● **Page text**
--- start ---

12.2 In particular but without prejudice to the generality of Clause 12.1 the Supplier hereby agrees to indemnify Client and the Introducer against any liability loss, damage, cost and expense arising out of the following:
(i) all taxes and statutory deductions (including but not limited to, income tax, together with any charges or penalties imposed by the relevant tax authority) or social security contributions to which Client may be assessed in respect of the Supplier or otherwise in connection with the performance of the Assignment;
(ii) claims brought against Client as a result of the negligence of the Supplier;
(iii) as a result of any other failure by the Supplier to comply with the Supplier's statutory obligations (including, but not limited to) failure to comply with relevant Data Protection legislation.
12.3 In the event that the Supplier, by their negligence, causes injury to, or the death of, any person, then the Supplier's liability for such injury or death will be unlimited. In all other cases the Supplier's liability will not exceed 100 percent of the value of the Assignment in respect of each Assignment.
13 CLIENT SUPPLIED ITEMS AND PROPERTY
13.1 All Client supplied items shall remain the property of Client . The Supplier shall return them to Client upon completion of an Assignment or expiry or termination of the Agreement or upon earlier reasonable request by Client. The Supplier shall keep Client supplied items in safe custody and good condition.
13.2 The Supplier shall not, without the prior written consent of Client, use Client supplied items for any purpose other than is necessary for the performance of the Services, or allow any other party to use, take possession of, or have any rights or lien over Client supplied items or Client property. For the purposes of this agreement, Client property is defined as including all sales leads and contacts and other related sales information.
14.1 The Supplier confirms that it holds and will, throughout the term of this Agreement maintain, a current policy or policies of insurance as may be required by law in furtherance of its normal business activities or necessary to cover the Supplier's liability, or potential liability arising out of the performance and execution of this Agreement including (i) full employer's liability and (ii) insurance of not less than £1,000,000 for public liability.
15 HEALTH AND SAFETY
15.1 It shall be the responsibility of the Supplier to ensure that it complies with all rules and regulations concerning health, safety, environmental protection and security issued to them by Client or by Client's Customers and to co-operate and/or comply with the obligations of Client and the Supplier under the Health and Safety at Work Act 1994 and all other applicable health safety and environmental protection regulations issued pursuant thereto or otherwise.
16.1 Each of the Parties undertakes to provide each other and to the Introducer promptly with all information concerning their operations and activities that may reasonably be required for the performance of their obligations under this Agreement or the Escrow Agreement.
16.2 If at any time during any Assignment either Party shall notice or suspect that any wrong assumptions have been made or wrong directions have been taken by either Party, they shall inform the other Party in writing.
17 DISCLAIMERS AND RELATIONSHIP OF THE PARTIES
17.1 The Introducer makes the Site available as a market place where Clients and Suppliers can network and take advantage of the Services. The Introducer accepts no responsibility for any matters including (but not limited to the following) any deal or contract that may be agreed between the Client and the Supplier and disclaims and liability and in no way warrants the performance or quality of the services provided by the Supplier, the truth of the listings, the bona fides of any Member whether Supplier or Client, the ability of any party to perform or make payment of any links to any other web-site and the bona fides of any party relating thereto, the accuracy or otherwise of any information in the Directory or any content in the Directory.

--- end ---

● **Provided data**

--- start ---

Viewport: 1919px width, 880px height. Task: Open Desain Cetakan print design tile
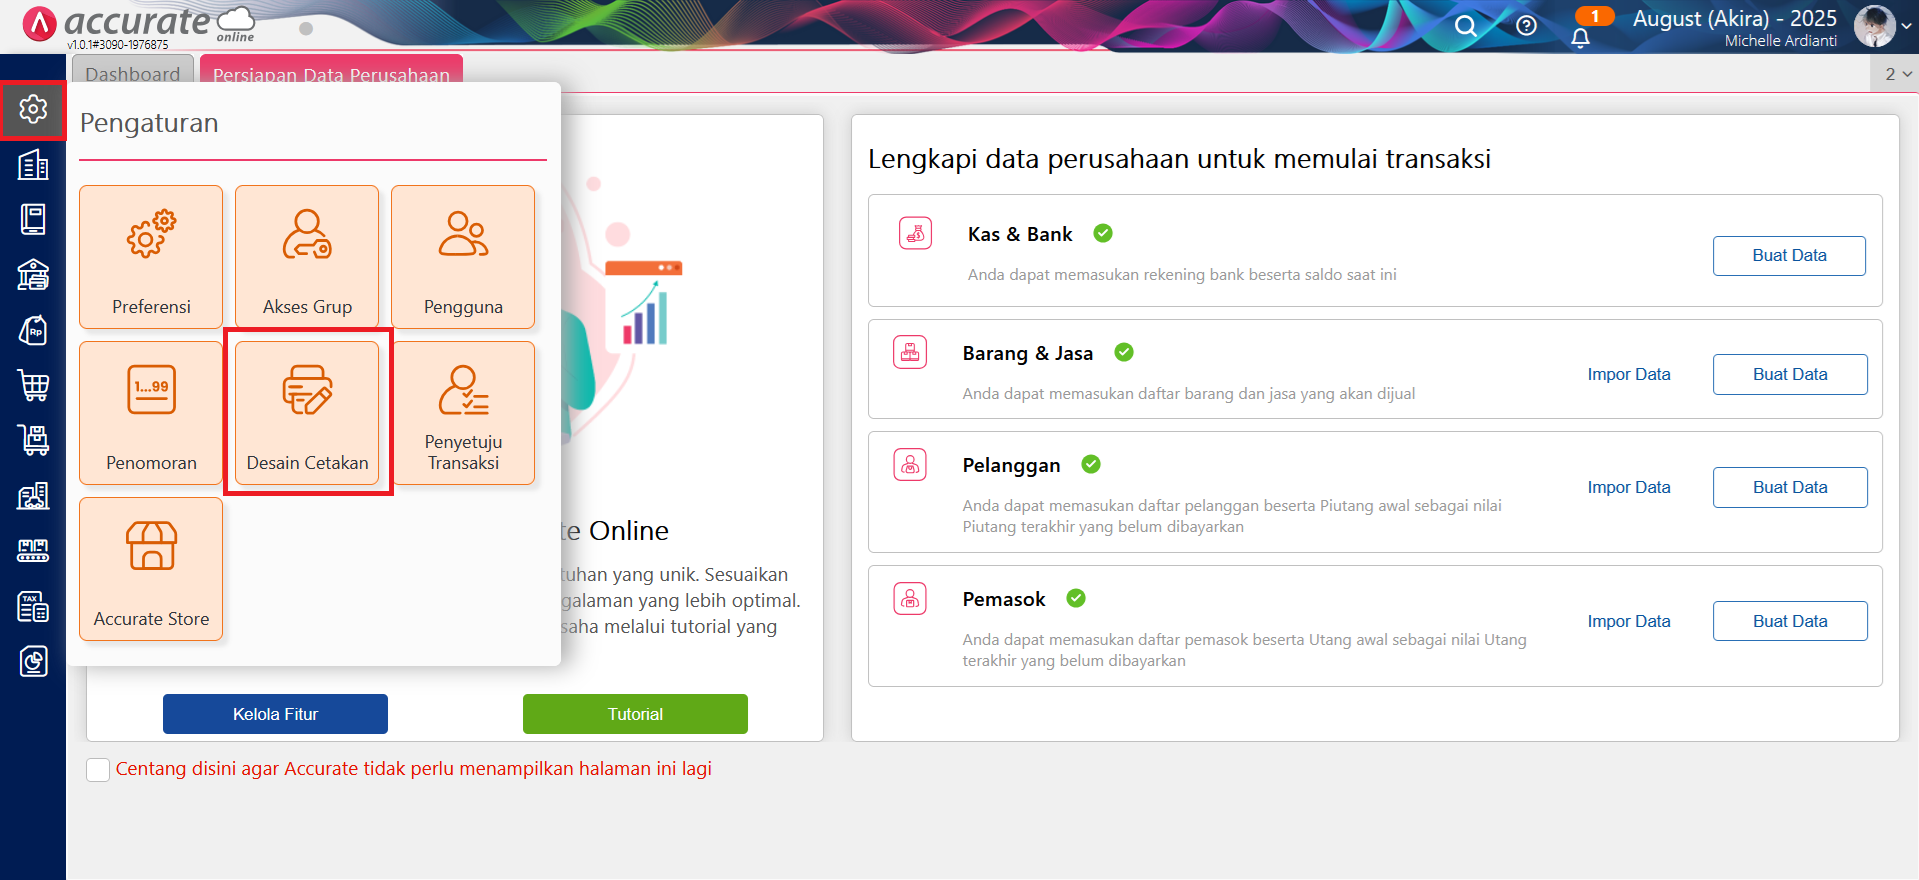coord(307,413)
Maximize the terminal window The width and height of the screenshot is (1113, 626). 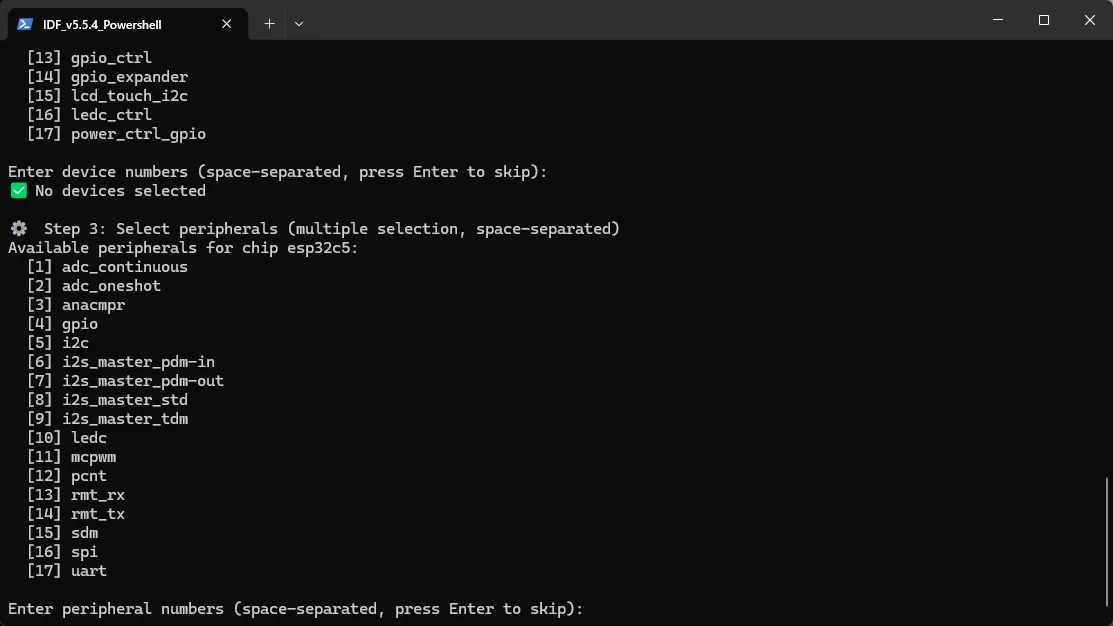click(x=1043, y=21)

--- end ---

● **Work required**
Under the contract terms, what is the minimum public liability insurance the Supplier must hold?

● **Worked solution**
Not less than £1,000,000.